Fig. 2. The Leviathan reservoir is one of the world's largest deepwater gas discoveries of 2000-2010. It is the largest energy project in Israeli history. (Source: Chevron)

Chevron to pursue Israeli natural gas expansion. Despite the Hamas-Israel conflict, Chevron announced plans to continue to pursue expansion plans for natural gas developments in Israel as part of its long-term view for the fuel’s future. The company hasn’t changed its mind on expansion at its giant Leviathan field (Fig. 2.), which has helped Israel gain energy independence and turn into a fuel exporter, said Chevron V.P. Colin Parfitt. 

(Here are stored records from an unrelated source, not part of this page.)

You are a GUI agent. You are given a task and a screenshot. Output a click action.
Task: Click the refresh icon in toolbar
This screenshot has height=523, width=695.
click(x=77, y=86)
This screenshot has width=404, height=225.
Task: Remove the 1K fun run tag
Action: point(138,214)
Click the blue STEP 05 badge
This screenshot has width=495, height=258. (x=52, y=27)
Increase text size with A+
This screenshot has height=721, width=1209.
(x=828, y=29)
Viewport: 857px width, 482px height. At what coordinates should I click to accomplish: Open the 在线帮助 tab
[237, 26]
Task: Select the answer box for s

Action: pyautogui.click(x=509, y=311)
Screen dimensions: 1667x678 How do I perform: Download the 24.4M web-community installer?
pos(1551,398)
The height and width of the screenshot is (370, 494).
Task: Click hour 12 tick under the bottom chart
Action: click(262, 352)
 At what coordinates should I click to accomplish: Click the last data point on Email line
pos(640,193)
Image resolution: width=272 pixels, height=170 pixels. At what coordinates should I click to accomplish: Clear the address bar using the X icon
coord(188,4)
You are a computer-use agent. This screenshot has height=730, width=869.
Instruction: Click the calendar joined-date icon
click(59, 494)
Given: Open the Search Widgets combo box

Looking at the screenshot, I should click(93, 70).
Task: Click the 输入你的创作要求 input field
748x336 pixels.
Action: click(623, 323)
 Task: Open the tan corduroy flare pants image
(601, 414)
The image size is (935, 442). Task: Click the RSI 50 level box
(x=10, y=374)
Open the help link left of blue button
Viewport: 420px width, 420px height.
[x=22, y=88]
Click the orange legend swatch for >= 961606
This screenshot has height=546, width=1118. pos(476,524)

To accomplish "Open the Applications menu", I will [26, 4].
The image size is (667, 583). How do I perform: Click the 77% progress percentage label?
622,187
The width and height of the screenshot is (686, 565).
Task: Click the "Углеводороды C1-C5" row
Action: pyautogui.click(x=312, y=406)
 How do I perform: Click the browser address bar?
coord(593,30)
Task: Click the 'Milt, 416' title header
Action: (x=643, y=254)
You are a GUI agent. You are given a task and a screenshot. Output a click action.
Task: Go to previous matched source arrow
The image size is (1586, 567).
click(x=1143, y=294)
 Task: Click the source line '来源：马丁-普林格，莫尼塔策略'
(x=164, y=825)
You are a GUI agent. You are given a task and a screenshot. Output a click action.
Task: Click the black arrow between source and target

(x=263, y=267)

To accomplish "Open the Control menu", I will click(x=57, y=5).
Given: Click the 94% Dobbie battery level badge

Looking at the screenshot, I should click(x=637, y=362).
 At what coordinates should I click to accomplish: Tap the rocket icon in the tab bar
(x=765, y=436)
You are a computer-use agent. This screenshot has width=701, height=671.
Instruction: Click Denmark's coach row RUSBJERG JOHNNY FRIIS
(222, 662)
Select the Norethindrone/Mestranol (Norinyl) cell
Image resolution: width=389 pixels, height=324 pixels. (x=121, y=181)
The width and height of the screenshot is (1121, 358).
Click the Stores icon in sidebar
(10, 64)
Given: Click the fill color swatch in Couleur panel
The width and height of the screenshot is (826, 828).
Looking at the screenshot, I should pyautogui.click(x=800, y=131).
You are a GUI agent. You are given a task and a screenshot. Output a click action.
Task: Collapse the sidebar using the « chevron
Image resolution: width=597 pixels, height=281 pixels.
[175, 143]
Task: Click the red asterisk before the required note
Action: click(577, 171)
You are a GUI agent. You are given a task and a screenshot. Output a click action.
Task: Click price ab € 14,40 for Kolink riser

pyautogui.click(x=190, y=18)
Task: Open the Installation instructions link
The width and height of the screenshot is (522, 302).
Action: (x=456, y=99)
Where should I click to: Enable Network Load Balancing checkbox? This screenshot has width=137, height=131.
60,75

While production at Leviathan has continued, the outbreak of the conflict had led to the shutdown of Tamar, another major field operated by Chevron. However, after five weeks, Chevron announced on Nov. 13 that it had resumed production from Tamar. The company said that it had been instructed by the Israeli government on Nov. 9 to resume output.  

Although recent events are concerning, there is no change to long-term plans for the gas-rich region. “Ours is a long-term business. You have to be able to see through this,” Parfitt continued. “There is gas in the Eastern Mediterranean that is a good logistical supply fit to supply European demand for gas—and Iseral is still an attractive geographical location for gas to supply.” This position was supported by Chevron CEO Michael Wirth, who said the company is taking a long-term view “measured in years and decades” as it develops projects. 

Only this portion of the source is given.